*Excerpt to read:*

Mouse said:

Since this was taken out in 1991 and you are quoting a "value now"

rather than mentioning bonuses, I assume you have a unit linked

endowment.

I'm too lazy to get into the maths - sorry

That's a pity, since the maths is really what the OP was asking about.

But you're right, the points you list (now snipped) are important to

think about, and so perhaps the OP should have been asking something

else. But he didn't, and the answer he asked for is probably worth

giving even if it doesn't perhaps tell the whole story.

Even if I wasn't being lazy on the maths, it's hard to work out the

rate of return on the information you've posted. For starters, some

of that £97.60 per month will be for the life cover. If you need the

life cover, you might want to deduct that cost from the premium before

you work out rate of return.

Reading between the OP's lines, I would incline to the conclusion that

he has no need for the life cover, and so he is basically throwing away

the cost of life cover in order to buy into whatever the tax benefits

are of having an investment linked to a qualifying policy.

It should be easy enough to discover (by looking at his annual statements)

what the cost of life cover is. I would guess that it's about a quarter

of the premiums. This means that the rate of return on the 75% which is

invested needs to be higher (to make up for the 25% thrown away) than

that for any alternative form of investment into which he might consider

switching 100% of his future premiums (if indeed he even wants to carry

on investing a fixed monthly sum).

Dataset entries

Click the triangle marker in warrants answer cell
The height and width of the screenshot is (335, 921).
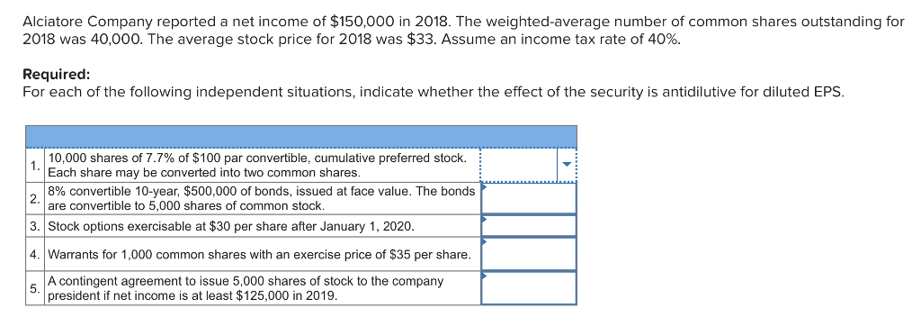coord(484,241)
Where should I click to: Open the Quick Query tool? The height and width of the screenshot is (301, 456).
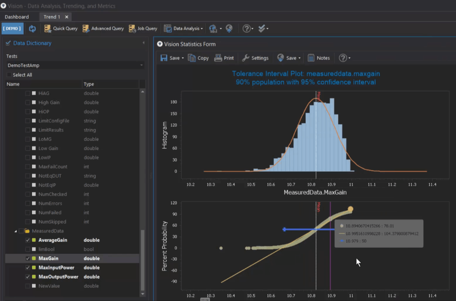pyautogui.click(x=61, y=28)
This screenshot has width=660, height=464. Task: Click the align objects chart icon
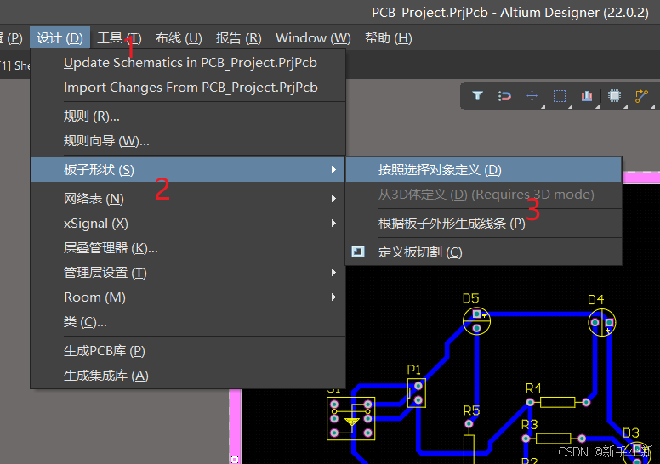tap(586, 96)
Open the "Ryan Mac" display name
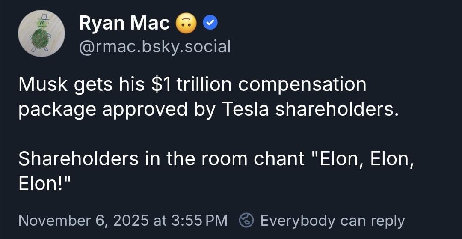 click(124, 23)
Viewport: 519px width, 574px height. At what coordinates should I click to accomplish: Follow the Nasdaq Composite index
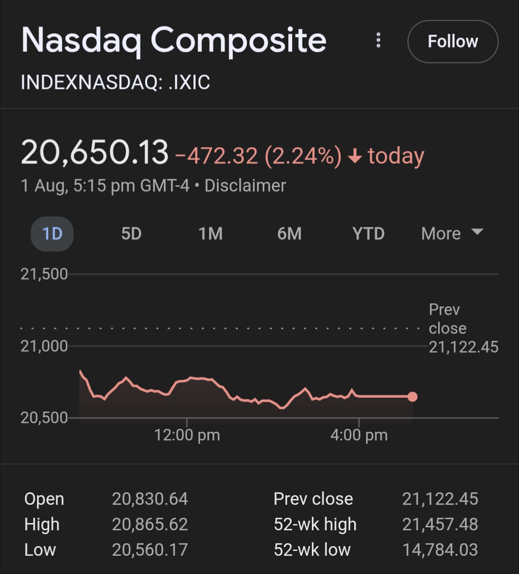point(453,42)
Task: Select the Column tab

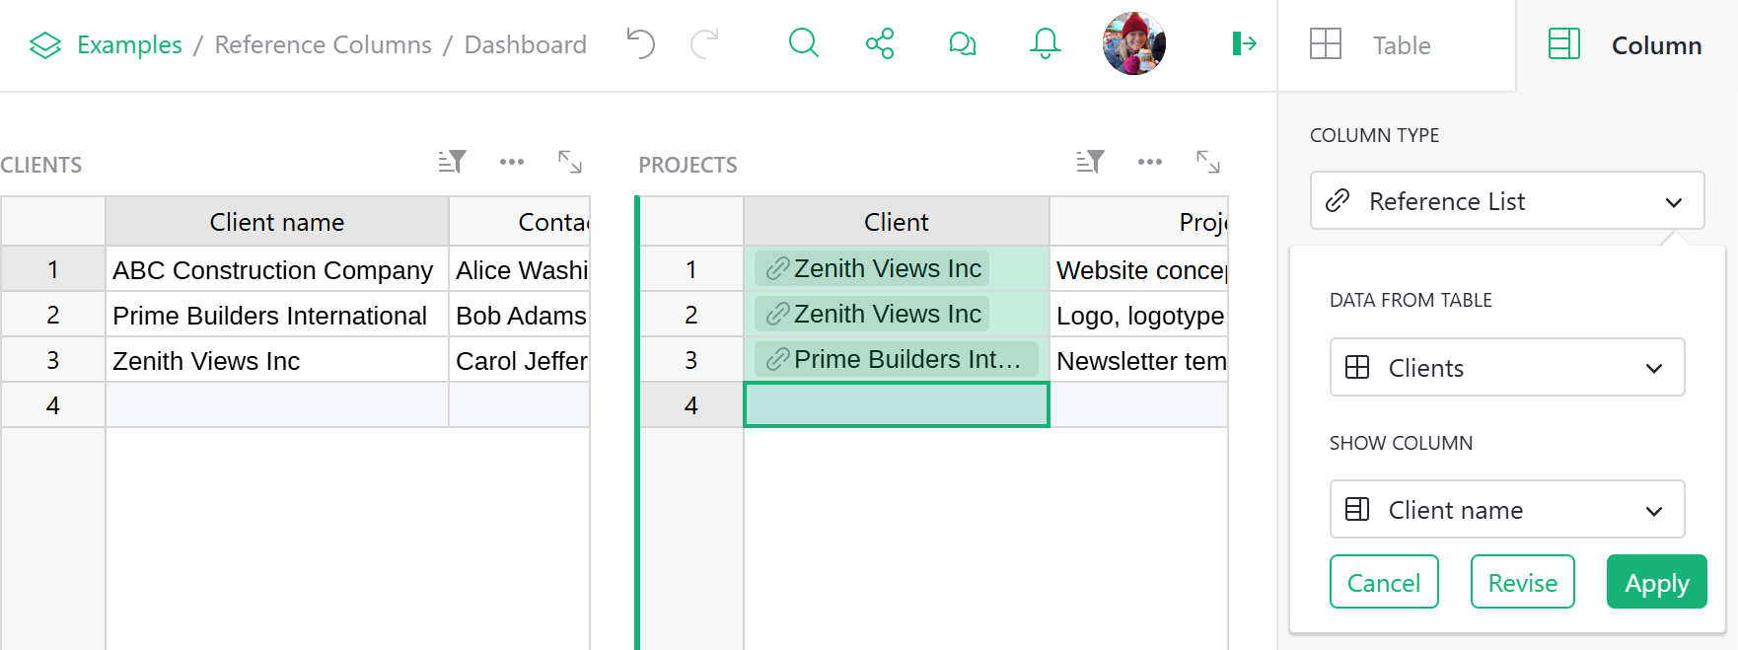Action: (x=1627, y=45)
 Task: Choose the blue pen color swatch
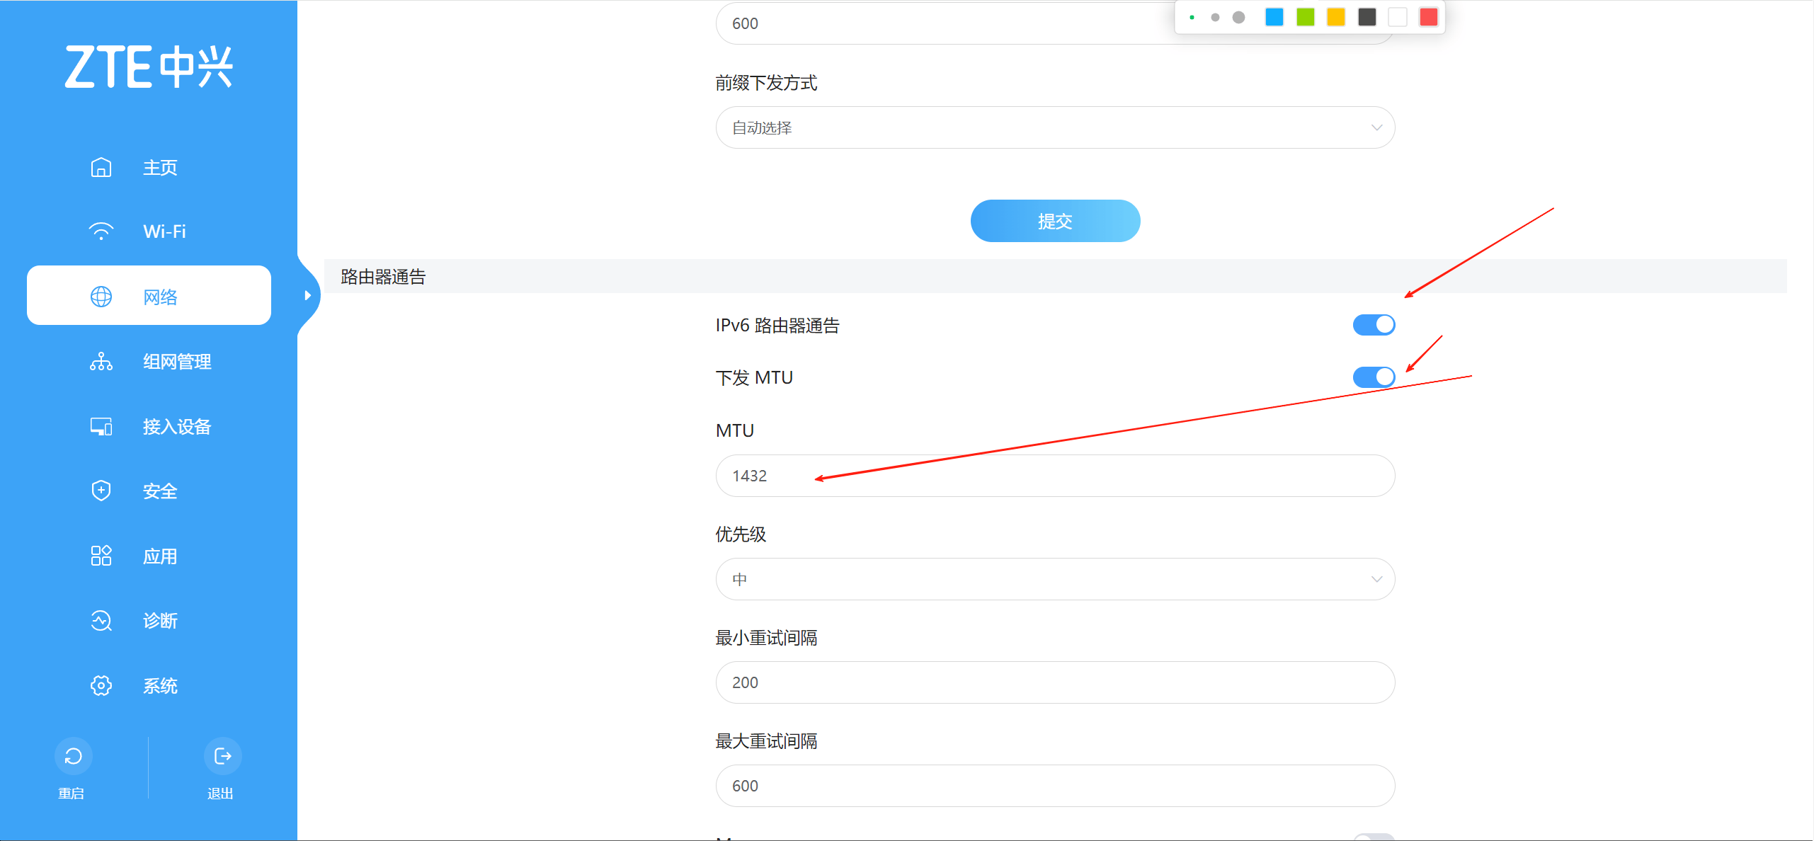pyautogui.click(x=1274, y=17)
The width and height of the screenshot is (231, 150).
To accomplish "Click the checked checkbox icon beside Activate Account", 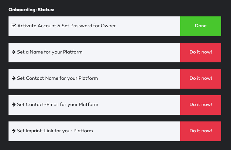I will tap(14, 26).
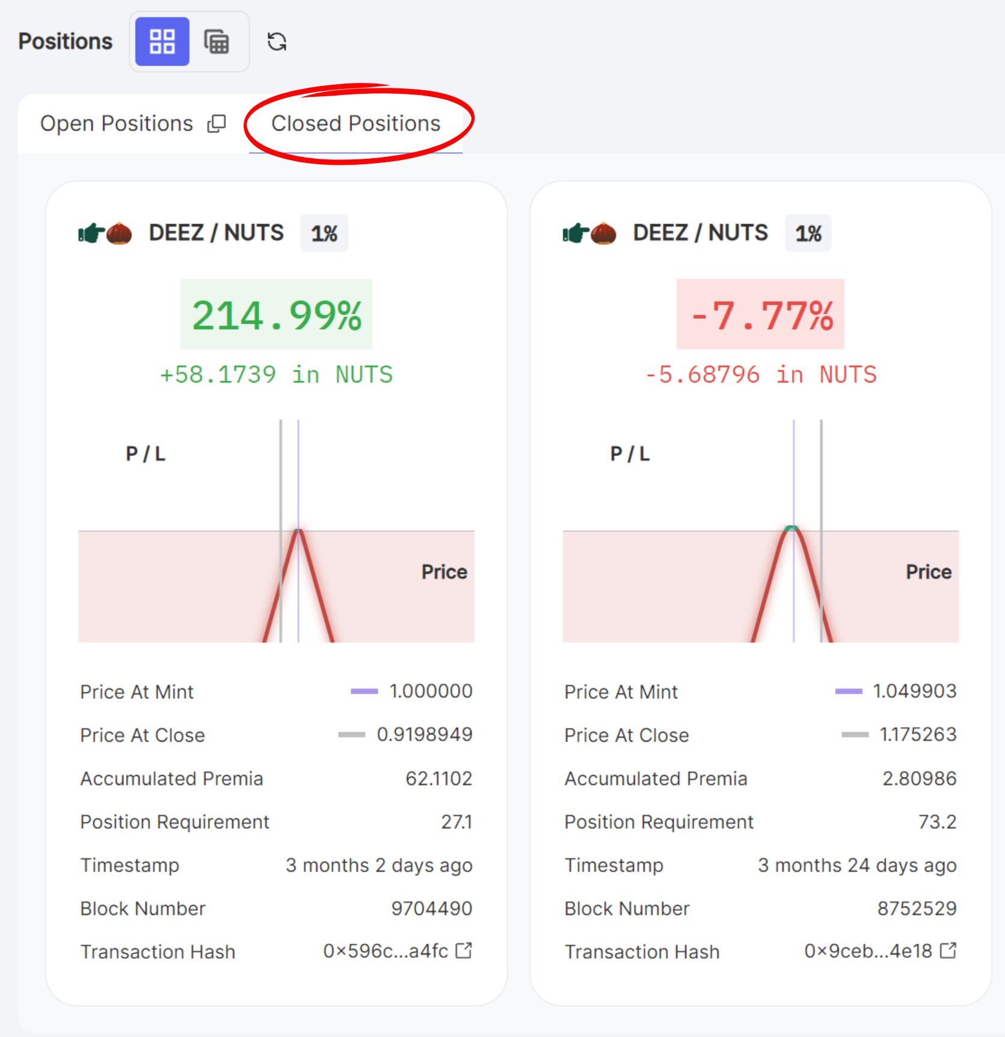The width and height of the screenshot is (1005, 1037).
Task: Click the gray Price At Close swatch 1.175263
Action: (855, 734)
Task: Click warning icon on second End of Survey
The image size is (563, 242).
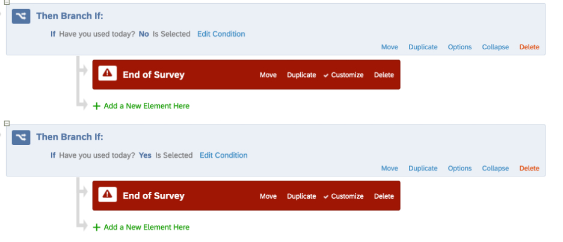Action: pos(107,196)
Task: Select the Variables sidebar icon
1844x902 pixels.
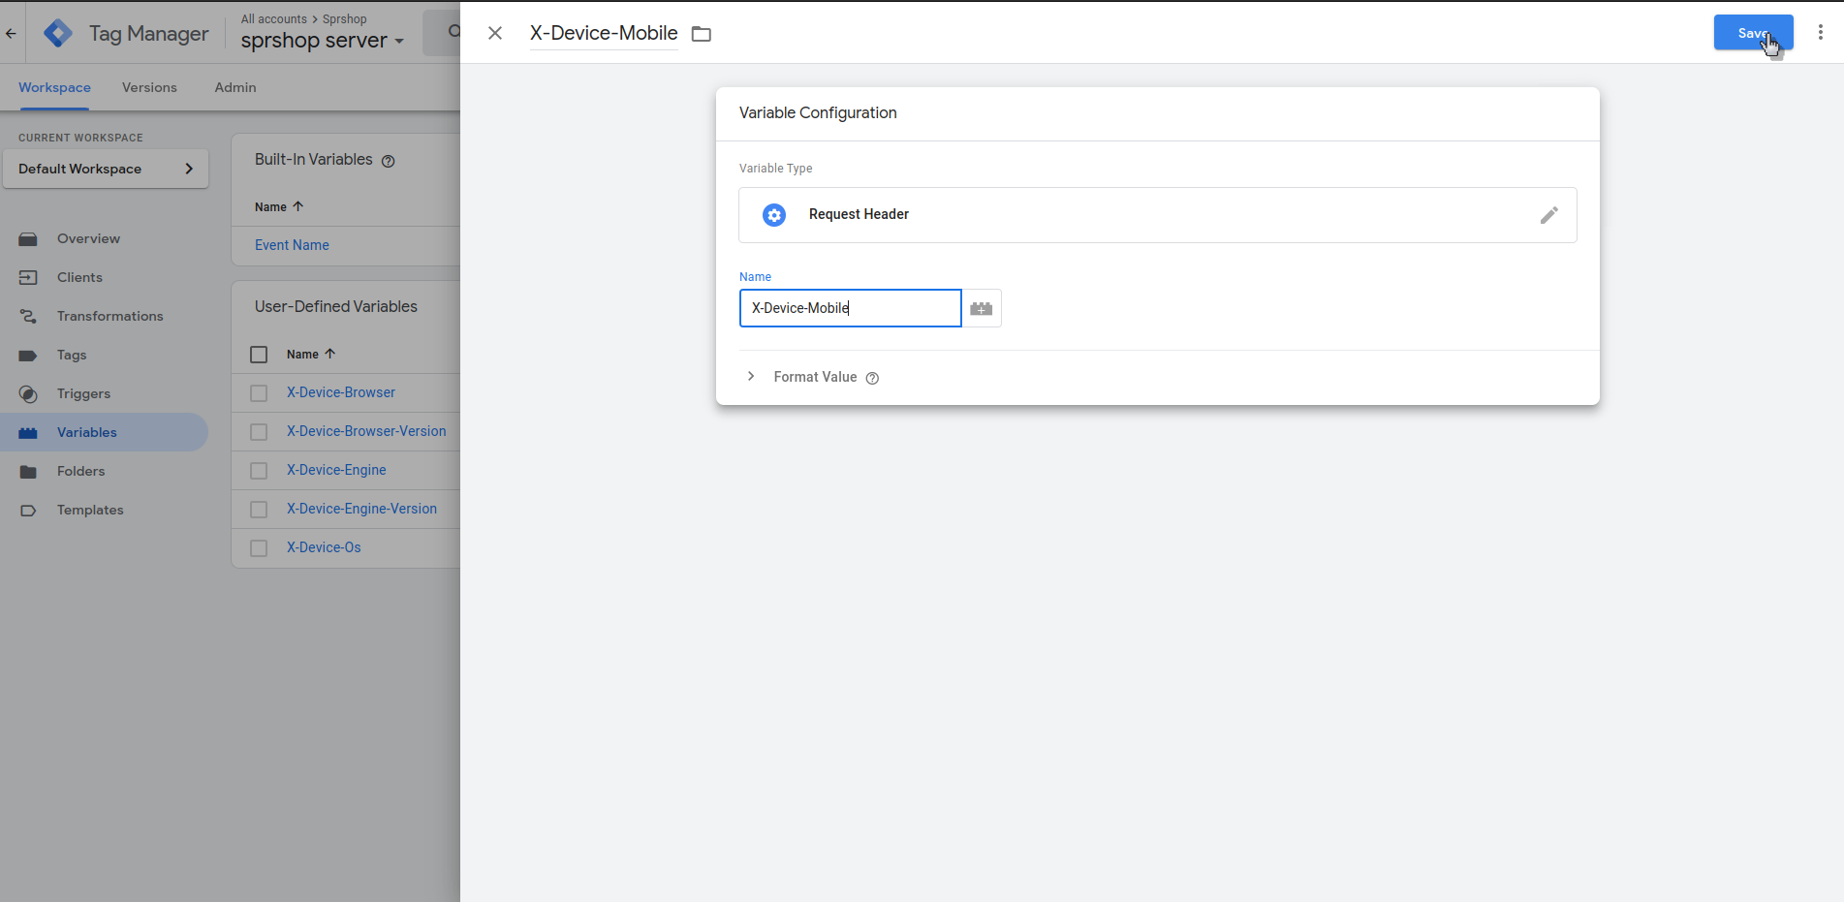Action: [28, 432]
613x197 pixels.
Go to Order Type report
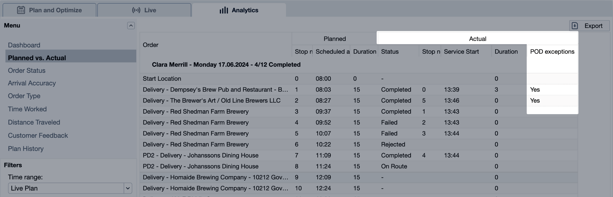point(24,96)
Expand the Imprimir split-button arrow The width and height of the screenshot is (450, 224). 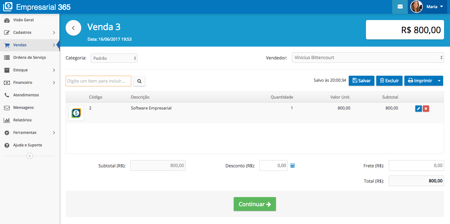(x=439, y=81)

*What is asked:*
1. In the endowment discussion, what share of the premiums does the writer guess goes to the cost of life cover?
2. From the endowment discussion, set down the part that opens with the words containing "of the premiums." and closes with "fixed monthly sum).".

*Written responses:*
1. About a quarter of the premiums.

2.
of the premiums. This means that the rate of return on the 75% which is

invested needs to be higher (to make up for the 25% thrown away) than

that for any alternative form of investment into which he might consider

switching 100% of his future premiums (if indeed he even wants to carry

on investing a fixed monthly sum).